With the growing dependence on GNSS technology there have been several studies to address the impact on loss of capability in terms of impact on safety, security and commerce, most notably the Volpe Report in the United States and the OFCOM study in the UK. The OFCOM study investigated the impact on capability to UK commercial and domestic services from a loss of the GPS signals. This work highlighted the growing reliance on GPS in the UK for fundamental activities and recommended that a “more permanent and robust mechanism for notification of GPS signal information is developed”.

The purpose of this short paper is to outline the potential faults and failures that could occur within GNSS and the measures that may be implemented to guard against or detect such occurrences. Through the description of a GNSS monitoring service, the nominal quality of GNSS positioning is presented.

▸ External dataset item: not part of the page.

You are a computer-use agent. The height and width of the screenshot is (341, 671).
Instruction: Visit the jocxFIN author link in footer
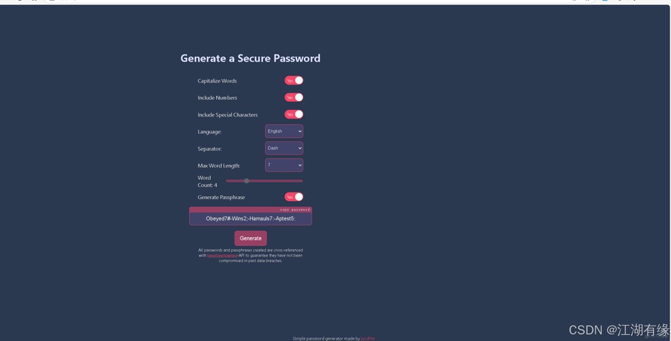(368, 338)
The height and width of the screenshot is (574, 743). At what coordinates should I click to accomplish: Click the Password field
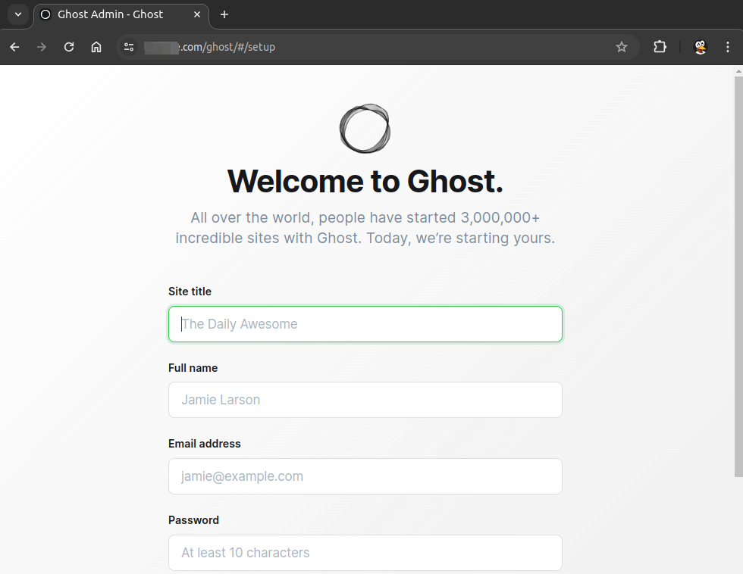(x=365, y=553)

Categories of GNSS faults and failures
Positioning with GNSS is based on the reception and processing of timing codes modulated onto signals which are broadcast from the satellites. However, GNSS positioning is complex and is prone to system wide and localised errors. There is potential for failures and errors to occur at all stages from message generation and uplinking to the satellite, to broadcast and signal propagation, through to reception and processing at the receiver.

The following list provides an overview of the potential failure modes of GNSS. They have been categorised into system failures and navigation failures. System failures can be thought those that are due to problems in the GNSS ground and space system, up to the point at which the signal is transmitted from the satellite. Navigation errors are environment effects or receiver failures.

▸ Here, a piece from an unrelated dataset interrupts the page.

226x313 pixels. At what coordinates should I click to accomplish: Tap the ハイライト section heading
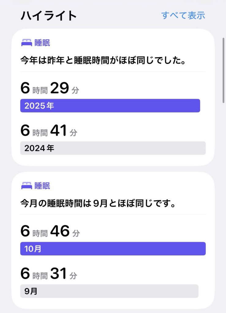pos(49,15)
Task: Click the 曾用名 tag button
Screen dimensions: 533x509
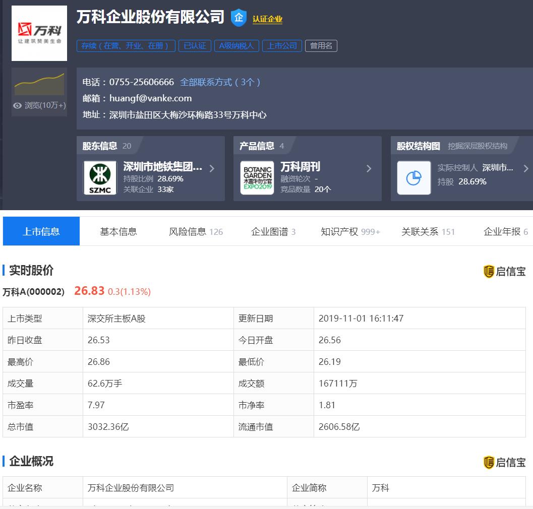Action: click(x=321, y=46)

System Errors	Navigation Errors
System Errors Navigation Errors Satellite Ephemeris Error Anomalous Satellite Clock Behaviour Clock Prediction Error Navigation Message Error Hardware Drift Error Interfrequency Biases Unplanned Orbital Manoeuvres Signal Format Anomalies Anomalies in health Messages Clock Error Coordinate Errors at Reference Receivers	Excessive Multipath Excessive Interference Cycle Slips (pseudorange and carrier phase) Interfrequency Biases Ionospheric Scintillation Ionosphere not Corrected Residual Troposphere Error Signal Reception Error Navigation Message read Incorrectly Receiver Computation Error

Table 1: Potential GPS Error Causes

There are examples of failure events occurring plus many more failure modes that have been identified but have so far not occurred. Unfortunately, existing systems (eg GPS) were not designed to possess a sophisticated monitoring capability and, as a result, system failures can accumulate over long periods before detection by a ground monitor and annunciation.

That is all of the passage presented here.